Re: [PATCH 1/2] commit-graph write: add progress output

Junio C Hamano <gitster@xxxxxxxxx> · Tue, 04 Sep 2018 15:07:16 -0700

Ævar Arnfjörð Bjarmason  <avarab@xxxxxxxxx> writes:

> Before this change the "commit-graph write" command didn't report any

Please describe the pre-patch state in present tense without "Before
this change".

> progress. On my machine this command takes more than 10 seconds to
> write the graph for linux.git, and around 1m30s on the
> 2015-04-03-1M-git.git[1] test repository, which is a test case for
> larger monorepos.
>
> Furthermore, since the gc.writeCommitGraph setting was added in
> d5d5d7b641 ("gc: automatically write commit-graph files", 2018-06-27),
> there was no indication at all from a "git gc" run that anything was
> different. This why one of the progress bars being added here uses

"This is why", I guess.

> start_progress() instead of start_delayed_progress(), so that it's
> guaranteed to be seen. E.g. on my tiny 867 commit dotfiles.git
> repository:
>
>     $ git -c gc.writeCommitGraph=true gc
>     Enumerating objects: 2821, done.
>     [...]
>     Total 2821 (delta 1670), reused 2821 (delta 1670)
>     Computing commit graph generation numbers: 100% (867/867), done.
>
> On larger repositories, such as linux.git the delayed progress bar(s)

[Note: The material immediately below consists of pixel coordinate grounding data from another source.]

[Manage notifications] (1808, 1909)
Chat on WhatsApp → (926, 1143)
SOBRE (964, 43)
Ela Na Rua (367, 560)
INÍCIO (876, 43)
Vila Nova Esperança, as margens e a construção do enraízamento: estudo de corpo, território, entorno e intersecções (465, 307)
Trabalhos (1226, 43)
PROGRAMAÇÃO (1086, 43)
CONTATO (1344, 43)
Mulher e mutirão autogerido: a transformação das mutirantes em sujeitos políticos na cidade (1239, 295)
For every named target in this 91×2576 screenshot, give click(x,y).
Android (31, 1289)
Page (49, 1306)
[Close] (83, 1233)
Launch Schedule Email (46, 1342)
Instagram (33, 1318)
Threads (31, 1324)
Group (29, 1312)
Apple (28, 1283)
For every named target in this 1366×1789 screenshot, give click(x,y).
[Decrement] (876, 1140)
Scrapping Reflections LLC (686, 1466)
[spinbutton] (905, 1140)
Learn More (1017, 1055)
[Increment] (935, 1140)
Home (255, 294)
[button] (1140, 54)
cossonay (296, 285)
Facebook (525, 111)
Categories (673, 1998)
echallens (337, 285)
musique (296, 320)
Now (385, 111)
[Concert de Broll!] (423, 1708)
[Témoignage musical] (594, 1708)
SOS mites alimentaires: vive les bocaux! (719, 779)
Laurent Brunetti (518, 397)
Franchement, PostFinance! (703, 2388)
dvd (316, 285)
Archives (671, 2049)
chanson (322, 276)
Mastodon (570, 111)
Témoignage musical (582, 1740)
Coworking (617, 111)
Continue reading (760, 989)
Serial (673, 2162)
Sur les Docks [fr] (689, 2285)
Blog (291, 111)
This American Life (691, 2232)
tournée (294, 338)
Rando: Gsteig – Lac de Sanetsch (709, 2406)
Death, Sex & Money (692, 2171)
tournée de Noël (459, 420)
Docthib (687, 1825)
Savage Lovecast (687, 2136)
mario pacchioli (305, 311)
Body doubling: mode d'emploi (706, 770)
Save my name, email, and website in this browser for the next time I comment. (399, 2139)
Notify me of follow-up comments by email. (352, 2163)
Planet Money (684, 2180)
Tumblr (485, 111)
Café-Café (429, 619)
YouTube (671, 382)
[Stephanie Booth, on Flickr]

"such as linux.git, the delayed ..."

> With --stdin-packs we don't show any estimation of how much is left to
> do. This is because we might be processing more than one pack. We
> could be less lazy here and show progress, either detect by detecting
> that we're only processing one pack, or by first looping over the
> packs to discover how many commits they have. I don't see the point in

I do not know if there is no point, but if we were to do it, I think
slurping the list of packs and computing the number of objects is
not all that bad.

>  static void compute_generation_numbers(struct packed_commit_list* commits)
>  {
>  	int i;
>  	struct commit_list *list = NULL;
> +	struct progress *progress = NULL;
>  
> +	progress = start_progress(
> +		_("Computing commit graph generation numbers"), commits->nr);
>  	for (i = 0; i < commits->nr; i++) {
> +		display_progress(progress, i);
>  		if (commits->list[i]->generation != GENERATION_NUMBER_INFINITY &&
>  		    commits->list[i]->generation != GENERATION_NUMBER_ZERO)
>  			continue;

I am wondering if the progress call should be moved after this
conditional continue; would we want to count the entry whose
generation is already known here?  Of course, as we give commits->nr
as the 100% ceiling, we cannot avoid doing so, but it somehow smells
wrong.